Рабочее задание 1: Перескажите в двух предложениях репортаж о заседании в Минкульте.
Рабочее задание 2: Напишите продолжение репортажа о заседании в Минкульте, начиная сразу после его последнего предложения.

Текст для чтения:

Loading...
Лента добра деактивирована. Добро пожаловать в реальный мир.
Вводная картинка

«Это подстава»: репортаж из Минкульта Директор Пушкинского музея Ирина Антонова проиграла публичную битву за проект своей мечты

«У нас здесь мегагипермероприятие», — говорит по телефону сотрудница Минкульта в зеленом платье и с микрофоном, глядя, как зал заполняют самые авторитетные музейщики страны, а операторы устанавливают камеры, готовясь к прямой трансляции. Позднее к подобному громоздкому словообразованию, только уже в ироническом ключе, прибегнет один из участников заседания: Алексей Лебедев из Института культурологии назвал проект Антоновой «квазимегасупермузеем». Наконец, директор Эрмитажа Михаил Пиотровский, едва ли произнесший пять фраз в течение всего обсуждения, выступая в самом его конце с позиции необъявленного победителя, подпустил иронии: на этот супермузей потребуются суперденьги, так давайте лучше будем возить по России супервыставки супервещей.

В отличие от главы Эрмитажа, много отвечать за свои идеи пришлось его оппоненту: если Пиотровскому задали полвопроса, то директору Пушкинского музея с полувековым стажем работы в нем в самом начале заседания устроили пулеметный блиц-допрос, который затем на стадии выступлений перешел в кавалерийский наскок. Ирина Антонова держалась бодро и достойно, однако было очевидно, что к разгрому она не готова: все ее аргументы, столь свежо прозвучавшие для Владимира Путина, профессионалам были известны давно, а новых она не запасла.

Записи:
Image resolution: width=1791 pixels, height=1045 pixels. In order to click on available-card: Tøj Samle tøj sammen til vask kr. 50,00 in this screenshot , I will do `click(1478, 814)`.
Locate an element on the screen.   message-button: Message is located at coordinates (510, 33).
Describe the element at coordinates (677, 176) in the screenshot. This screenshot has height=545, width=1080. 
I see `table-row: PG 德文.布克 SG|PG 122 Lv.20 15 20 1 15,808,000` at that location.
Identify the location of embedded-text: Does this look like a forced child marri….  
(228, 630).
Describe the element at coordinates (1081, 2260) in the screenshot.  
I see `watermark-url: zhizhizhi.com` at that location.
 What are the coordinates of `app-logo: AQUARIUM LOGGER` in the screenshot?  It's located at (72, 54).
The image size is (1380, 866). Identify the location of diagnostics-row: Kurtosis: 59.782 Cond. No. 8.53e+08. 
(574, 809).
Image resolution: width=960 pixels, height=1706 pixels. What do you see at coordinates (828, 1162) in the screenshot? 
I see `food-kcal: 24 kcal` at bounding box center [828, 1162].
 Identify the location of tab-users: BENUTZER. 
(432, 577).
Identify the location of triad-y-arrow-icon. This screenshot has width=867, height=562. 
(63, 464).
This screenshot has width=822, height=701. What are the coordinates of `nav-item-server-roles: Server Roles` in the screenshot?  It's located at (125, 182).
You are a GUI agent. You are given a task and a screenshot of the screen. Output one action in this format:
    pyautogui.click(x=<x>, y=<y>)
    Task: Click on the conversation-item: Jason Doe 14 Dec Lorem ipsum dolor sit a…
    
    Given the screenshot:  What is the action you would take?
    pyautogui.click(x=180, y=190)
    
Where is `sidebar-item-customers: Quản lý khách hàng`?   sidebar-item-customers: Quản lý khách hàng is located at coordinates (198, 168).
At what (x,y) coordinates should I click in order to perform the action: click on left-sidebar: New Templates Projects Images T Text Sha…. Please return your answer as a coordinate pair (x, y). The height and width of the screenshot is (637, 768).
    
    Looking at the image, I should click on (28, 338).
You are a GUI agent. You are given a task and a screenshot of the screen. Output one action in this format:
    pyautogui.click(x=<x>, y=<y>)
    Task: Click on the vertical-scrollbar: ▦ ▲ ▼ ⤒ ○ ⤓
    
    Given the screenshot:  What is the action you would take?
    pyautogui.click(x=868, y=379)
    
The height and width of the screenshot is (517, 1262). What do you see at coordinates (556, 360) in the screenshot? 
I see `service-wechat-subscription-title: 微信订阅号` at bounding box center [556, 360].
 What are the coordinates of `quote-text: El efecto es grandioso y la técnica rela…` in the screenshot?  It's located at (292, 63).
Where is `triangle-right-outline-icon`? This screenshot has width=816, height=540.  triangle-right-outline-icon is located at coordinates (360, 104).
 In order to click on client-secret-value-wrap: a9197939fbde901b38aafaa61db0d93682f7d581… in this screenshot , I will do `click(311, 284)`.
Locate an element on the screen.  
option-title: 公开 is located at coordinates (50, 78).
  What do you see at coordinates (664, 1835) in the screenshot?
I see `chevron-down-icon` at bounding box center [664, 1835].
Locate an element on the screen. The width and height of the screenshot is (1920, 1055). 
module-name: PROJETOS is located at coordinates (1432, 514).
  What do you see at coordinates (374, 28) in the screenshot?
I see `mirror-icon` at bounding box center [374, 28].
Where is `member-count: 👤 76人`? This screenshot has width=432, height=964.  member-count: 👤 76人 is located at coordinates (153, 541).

Результат задания 1: На заседании в Минкульте, куда собрались самые авторитетные музейщики страны, проект супермузея директора Пушкинского музея Ирины Антоновой встретили иронией: Алексей Лебедев назвал его «квазимегасупермузеем», а директор Эрмитажа Михаил Пиотровский предложил вместо этого возить по России супервыставки супервещей. Антоновой устроили пулеметный блиц-допрос, и она держалась бодро и достойно, но к разгрому оказалась не готова: ее аргументы профессионалам были давно известны, а новых она не запасла.

Результат задания 2:
В соответствии с главной идеей Антоновой, ГМНЗИ надо восстанавливать не для того, чтобы кого-то обидеть, а чтобы обиды загладить — восстановить историческую справедливость: в 1948 году музей ликвидировали в рамках кампании против формализма в искусстве, то есть он стал такой же жертвой идеологических репрессий, как Ахматова или Шостакович. Музей надо реабилитировать — Антонова повторяла свою основную метафору, словно заклинание, и было видно, что вспоминаемый и чаемый музей для нее — как живой человек. Оппоненты отнеслись к этой идее сухо: главред журнала «Звезда» Яков Гордин заявил, что реабилитация не происходит за чей-то счет, «вместо Иванова не сажают Петрова» (очевидно, имея в виду, что Петров, то есть Эрмитаж, не виноват в несчастьях ГМНЗИ). Помощник Пиотровского Юлия Кантор напомнила, что при реабилитации репрессированных издаются книги памяти — и их полным аналогом могут считаться таблички при картинах в Эрмитаже, на которых уже с 1956 года, после XX съезда компартии, ГМНЗИ назван и, соответственно, восстановлен в правах.

Антонову много спрашивали о том, как, мечтая откатить статус кво на 65 лет назад, она собирается обходить законодательство: в федеральном законе номер 54 сказано, что «музейная коллекция является неделимой». Директор ГМИИ отвечала лишь, что речь идет не о дележе, а, напротив, о воссоединении разделенного — очевидно, предпочитая забывать, что обратной силы закон не имеет (норма о музейном фонде была принята лишь в 1996 году). В ответ тот же Лебедев воспользовался государственно-официальной риторикой, призвав директора ГМИИ «жить по закону, а не по понятиям».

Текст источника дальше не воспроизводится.